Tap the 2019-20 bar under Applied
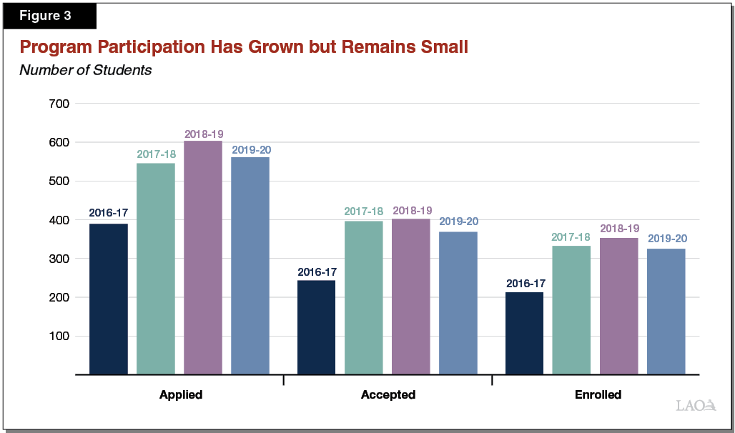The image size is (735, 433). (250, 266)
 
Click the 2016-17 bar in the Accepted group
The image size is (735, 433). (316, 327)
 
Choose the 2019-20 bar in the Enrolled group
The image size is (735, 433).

* * *

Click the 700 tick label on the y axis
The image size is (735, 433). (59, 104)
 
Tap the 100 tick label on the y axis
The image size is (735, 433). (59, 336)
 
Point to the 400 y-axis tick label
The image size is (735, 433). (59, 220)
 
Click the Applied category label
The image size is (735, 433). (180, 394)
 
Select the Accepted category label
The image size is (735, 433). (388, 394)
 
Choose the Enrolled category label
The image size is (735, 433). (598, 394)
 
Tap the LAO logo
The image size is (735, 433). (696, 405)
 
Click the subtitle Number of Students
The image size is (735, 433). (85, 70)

• [SHORT PROBLEM] Which lines in the records above contain the word "Choose"? Report each one in full. Matches are case-sensitive.

• [OUTPUT OF THE EXERCISE]
Choose the 2019-20 bar in the Enrolled group
Choose the Enrolled category label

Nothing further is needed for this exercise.